In America - the SF bay, particularly - I could have my pick of just about any kind of restaurant to eat out at and anything and everything you could imagine at the grocery store, but the quality would certainly be lacking. Reading labels in the German grocery store was an exercise in actually being able to understand an ingredients list. An unending, unpronounceable list of chemicals and the ubiquitous American corn syrup was surprisingly absent in almost everything (except, of course, from the American import section). Preservatives are also rare, meaning food in the grocery and in restaurants is perishable, and therefore fresh. Instinctively, it makes me think that Germany cares more about what it feeds to its people than America does. America seems to focus merely on profits, rather than the crap they're stuffing into their foods, and therefore the ever-expanding bellies of the population. 

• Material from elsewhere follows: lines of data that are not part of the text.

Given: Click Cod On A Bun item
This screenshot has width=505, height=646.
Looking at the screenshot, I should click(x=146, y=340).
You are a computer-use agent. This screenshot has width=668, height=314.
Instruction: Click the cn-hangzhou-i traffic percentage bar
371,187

Would you rather shop here...

or here? C'mon - no contest!
(Photo from MSLK)

While it is completely shallow, the shopping in the states is something I miss terribly. I buy a lot less over here, as do most Europeans, which I think is a good thing. I can't tell you how much crap I got rid of when packing up our cluttered home in California in preparation for a more pared-down lifestyle in Germany. What I do miss about shopping in America though is the show of it. Because America is such a consumerist society, so much money and effort goes into getting Americans to buy things - amazing selections, constant 'deals' and sales, beautiful store windows. Oh, the windows... While we're back, I think I may spend an entire day in a lounger in front of an Anthropologie and just take it all in. There's a level of presentation and creativity that exists in American shops that is completely absent here. Even if I wanted to pay an exorbitant amount for a shoddy-quality polyester shirt here, the utterly uninspiring windows and cheap-looking mannequins hardly motivate me to go inside. The one thing I do love about shopping here is the price you see is the price you pay - no guessing game on what the tax will be when you get to the register; it's all included.  

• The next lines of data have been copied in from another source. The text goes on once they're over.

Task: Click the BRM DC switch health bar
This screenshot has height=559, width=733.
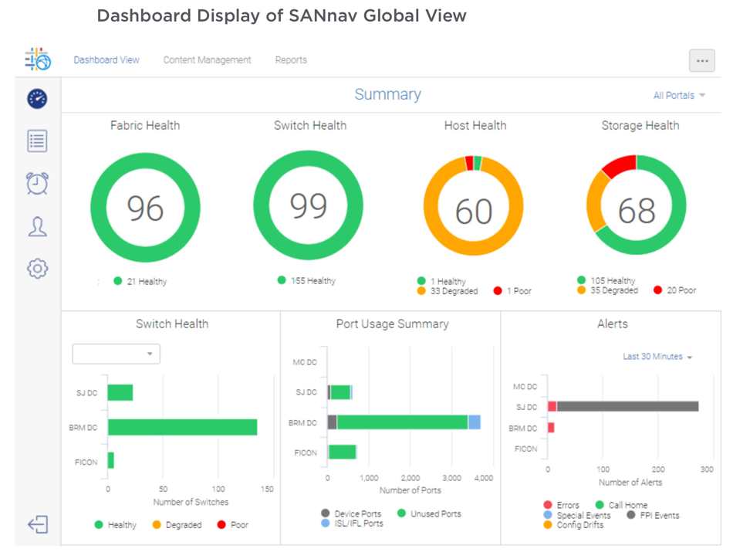Action: [x=182, y=427]
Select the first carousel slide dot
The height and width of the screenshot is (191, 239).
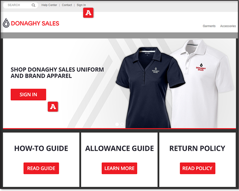pos(117,124)
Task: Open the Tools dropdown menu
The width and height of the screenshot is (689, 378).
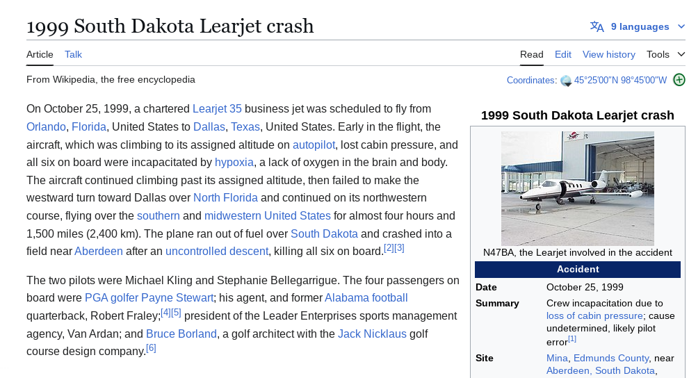Action: (665, 54)
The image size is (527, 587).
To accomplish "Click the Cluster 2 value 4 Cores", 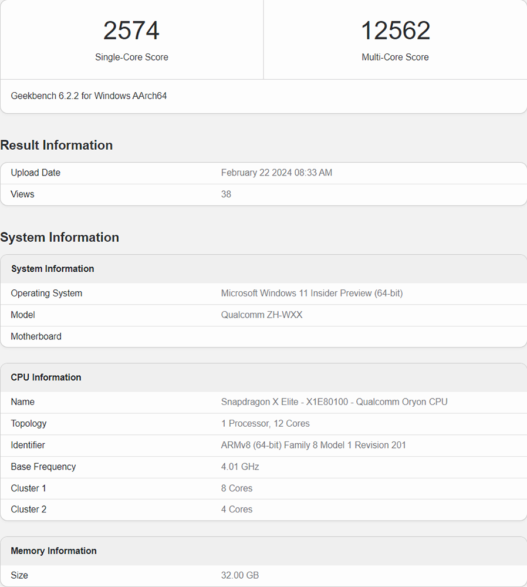I will [x=237, y=509].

Even with all the 'pluses' I rack up on the side of living in Germany, and Europe in general, I can't help feeling a calling from the place where I spent the first 30 years of my life. Maybe it's the ease of the day-to-day that appeals to me most right now, considering the day-to-day is what fills my days in the current absence of job and career. But just because something is easier doesn't it mean it's the right thing. I remember having a French woman working in a Belgian bakery here in Germany tell me she'd been in the country for 10 years, but she struggled with the language. I realized then that the life of an expat is a long road.

When my family was out to visit over Christmas, my mother remarked how we were still in 'vacation mode' with our life here. At first, I was greatly offended. We were learning the language (granted, slowly), making German friends - we were residents of Germany, for goodness sake! But time and perspective made me start to think that maybe she was right. With limited cultural integration and language skills, it's easy to see Germany through rose-colored glasses. Sure, there's the low-level frustrations we still experience, like the lack of customer service or the utter ridiculousness of paying to install a kitchen in a rented apartment, but really, we don't know enough to understand all the issues that German citizens face and why we might or might not be better off over here for the long haul.

I guess what it boils down to is that it's impossible to say one country is wholly better than the other for me. One country holds my citizenship, the other holds my residency. I just feel torn since each one now holds a piece of who I am, yet neither feels 100% like home.